Bamboo springs immediately to mind when you think of China. It seems to be at the heart of many traditions and customs. Buildings and all sorts of handicrafts are made from it, and bamboo forms the diet of another great emblem of China the Giant Panda.
Bamboo is a monster grass rather than a tree or shrub. Some species can grow 2 feet [61 cms] in a single day. Like other grasses it extends vertically to its full height in a few months while produces leaves at the nodes. This growth pattern produces uniform cylindrical and un-branched stems making it ideal for all sorts of uses. The mature stem, called a culm, will remain strong for a few years before fungi rot it from the inside.
In China there are 500 different species of bamboo. It grows chiefly in central and southern China where in places, bamboo can form whole forests and these account for about 5% of the forested area of China. Bamboo can be found throughout South East Asia, Central and South America not just China. Worldwide there are over 1,400 species. It grows best in moist climates with long growing seasons; only a few species can tolerate extreme cold. Species vary in height from a few inches up to 100 feet [30 meters]. It is grown as a 'timber' crop in mountainous regions particularly Guangxi province. It needs very few nutrients to grow and most varieties regrow from buried seed when they are harvested. So it is a much better alternative to timber forests.
Unlike many grasses, bamboo does not flower every year. It may be decades before it builds up sufficient reserves to flower and then the plant dies. The record for a bamboo species is a long wait of 120 years . To maximize the chance of pollination all separate plants of the same species will flower in the same year; so a large area will have bamboo plants of exactly the same age. It seems each plant has an internal clock to count the years before it decides to flower. For creatures relying on bamboo for food, mass flowering followed by death is a catastrophe that limits the population of the creatures that feed on it. For instance Giant Pandas are at risk from starvation after bamboo flowers because whole mountain sides are defoliated.

INPUT DATA »
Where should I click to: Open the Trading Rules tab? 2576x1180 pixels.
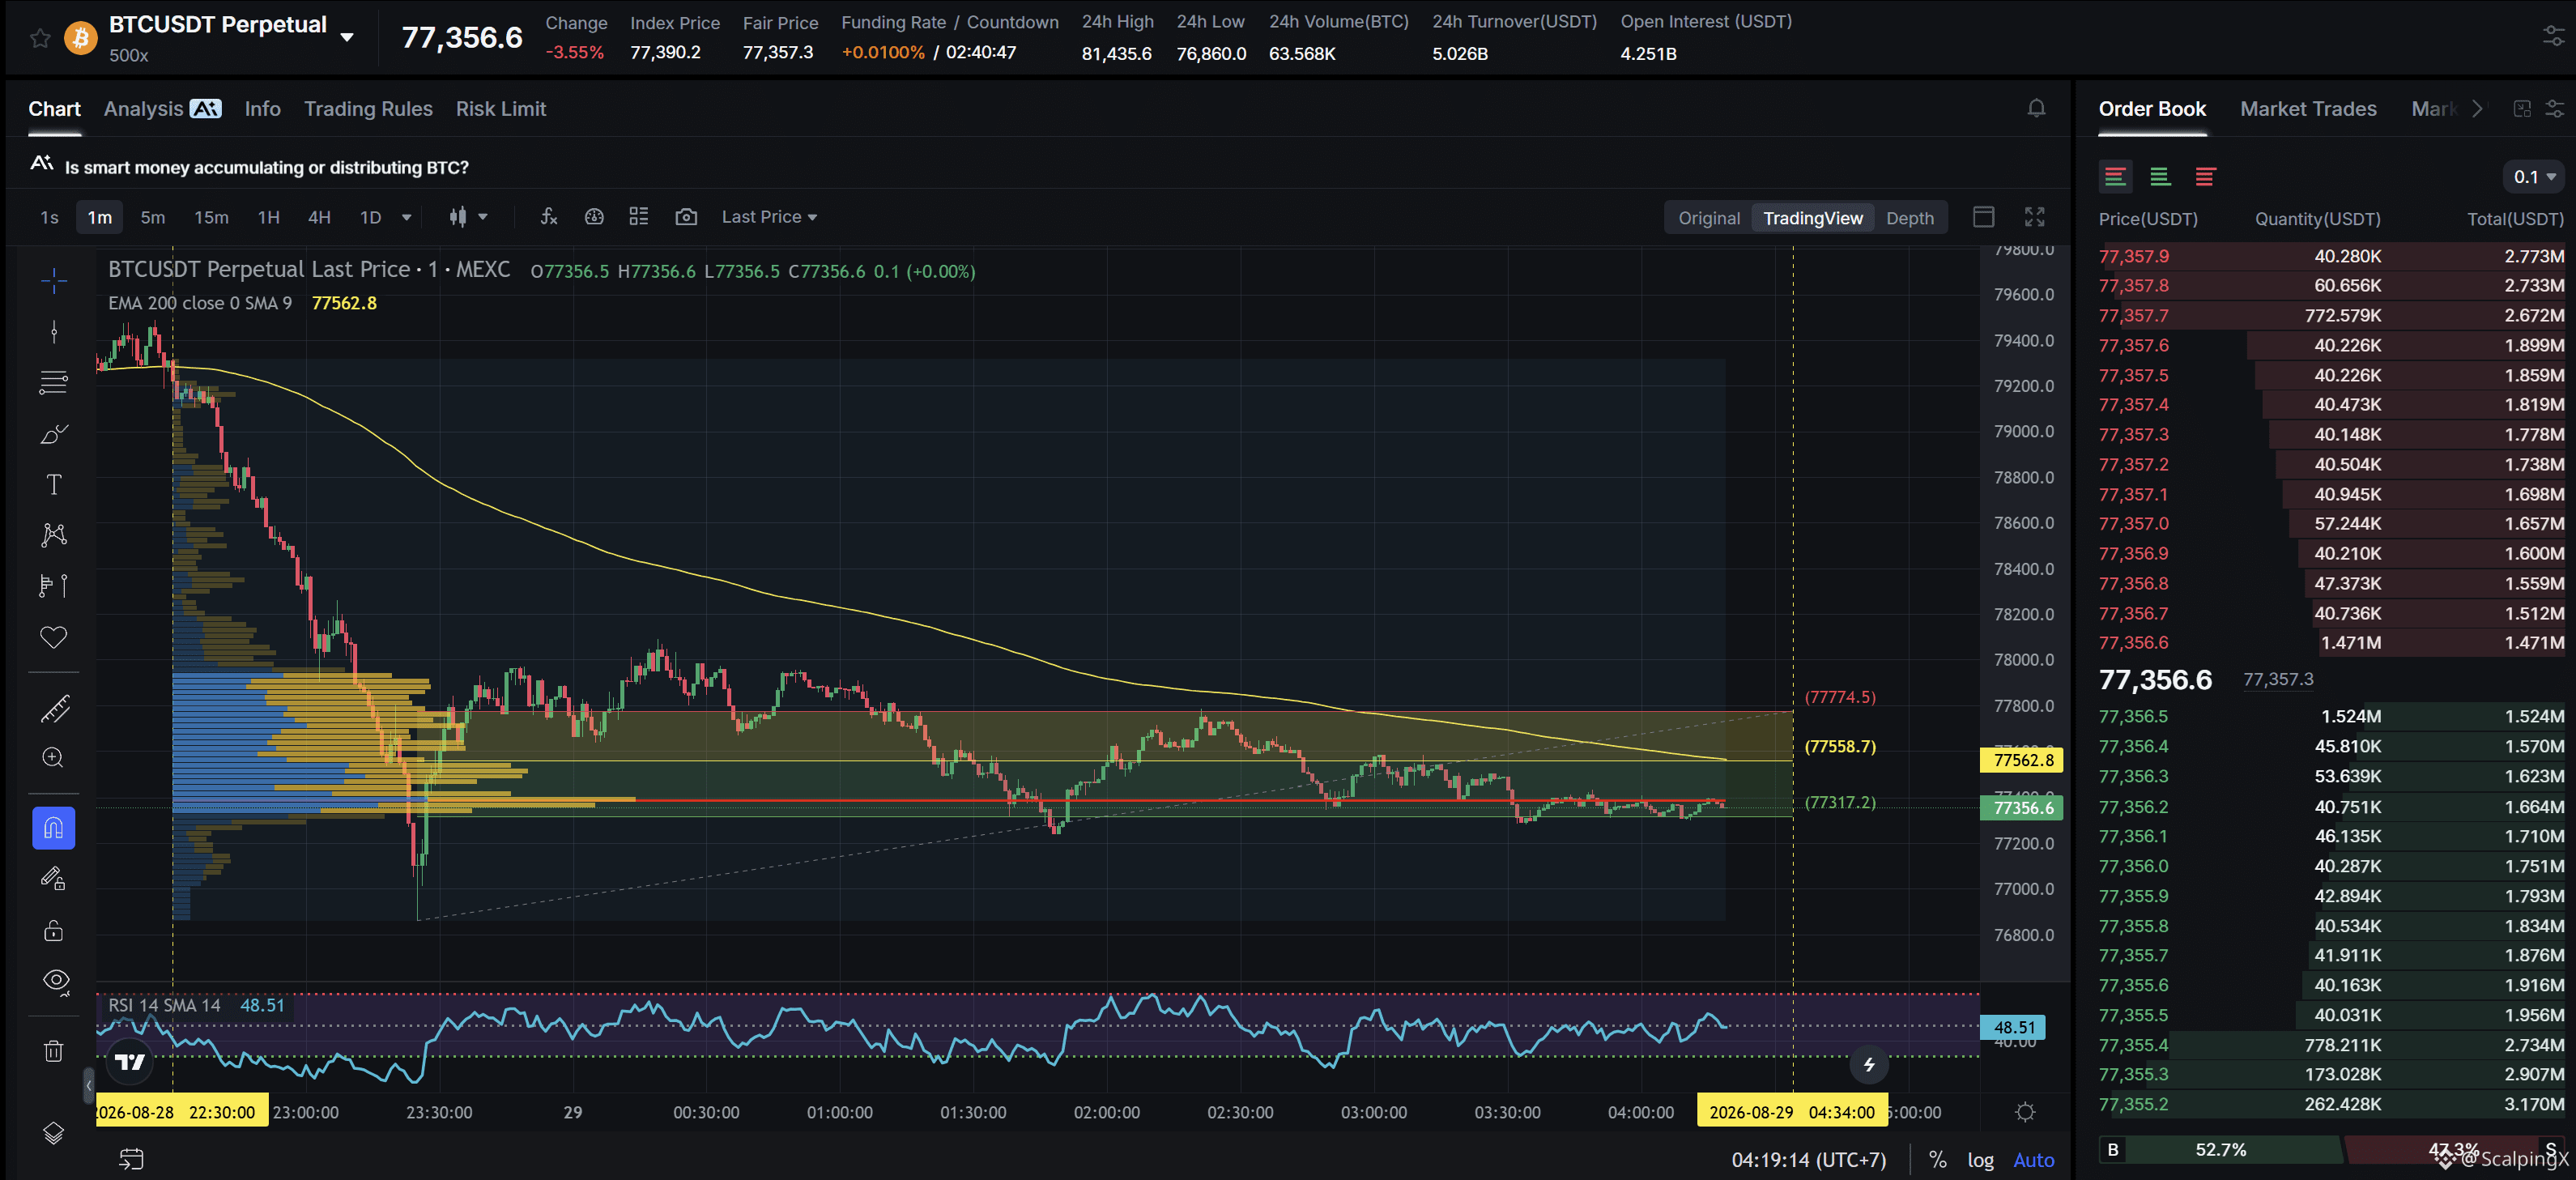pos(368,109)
...
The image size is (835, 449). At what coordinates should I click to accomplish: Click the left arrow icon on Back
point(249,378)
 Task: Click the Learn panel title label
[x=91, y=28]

WHAT THE TASK ASKS »
Continue the text on bamboo in China, beginning after its last sentence.

OUTPUT BELOW »
The character for bamboo 竹 zhú is made up of two sections of bamboo with leaves. As a radical it forms part of the many other characters: pen 笔 bǐ; calculate 算 suàn as pens and early abacuses were made from bamboo. It also forms part of the character for smile; laugh 笑 xiào, the derivation may be that when rocking heartily with laughter the body sways like a bamboo.
Bamboo was used for printing as far back as the Shang dynasty. Early writing was done on shorts strips of bamboo and these were tied together in bundles to form early 'books'. In this way a 'book' could be rolled up and easily carried. The 'Bamboo Annals ➚', written on bamboo strips, recorded the history of the kingdom of Jin back in the Zhou dynasty.
Bamboo stems were used as counting rods in the early Chinese form of the abacus. Multiplication tables dating back over 2,000 years have been found in Mongolia inscribed onto bamboo. A calligrapher's brush handle is traditionally made of bamboo and so it is closely associated with writing and calligraphy. Bamboo features heavily in paintings, perhaps for this reason. The famous poet Su Shi said ‘You can live without eating meat but you can not live without bamboo’.
The fact that bamboo stems (culms) are hollow has been used to symbolize modesty. The internal divisions between sections are said to represent the steps to righteousness. In a painting it evokes peace and harmony. Some painters dedicate themselves to painting nothing except bamboo. Bamboo together with pine trees and plums are known as the ‘Three friends in winter’ as bamboo is evergreen. For more about the general symbolism of bamboo see our symbolism section. To complete the importance of bamboo to the scholar, pots for brushes are often made of finely decorated bamboo.
Bamboo's tough fibers are a major constituent of paper in China (a Chinese invention). The fibers can be made into cloth and then used for any purpose and will survive fifty washes. On the other hand the steamed young shoots of bamboo ➚ are eaten as a delicacy. Gunpowder was packed into the hollow bamboo stems to make firecrackers. It provides poles of all lengths and sizes for all sorts of uses. It has been made into motorcycle helmets and bicycle frames. Bamboo tubes have been used as vases and flutes (called dizi ➚) for thousands of years. The stems were flattened and marked so they could be used as dice. Tubes have also been used for channeling the flow of 气 qì in traditional medicine. Black bamboo has been used for kidney complaints. The strong, flexible culms are still widely used to carry water for irrigation. Its light weight and strength make it ideal for fishing poles and as support for nets.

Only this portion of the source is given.